*Task statement:* Format the data below as a Markdown table with the columns Row and Line, putting each nonblank line in its own row.

(Data for locating described items)
++++++++++

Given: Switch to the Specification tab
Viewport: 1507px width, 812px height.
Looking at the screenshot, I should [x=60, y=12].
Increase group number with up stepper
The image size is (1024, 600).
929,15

++++++++++

*Output for this task:*
| Row | Line |
|---|---|
| 1 | Given: Switch to the Specification tab |
| 2 | Viewport: 1507px width, 812px height. |
| 3 | Looking at the screenshot, I should [x=60, y=12]. |
| 4 | Increase group number with up stepper |
| 5 | The image size is (1024, 600). |
| 6 | 929,15 |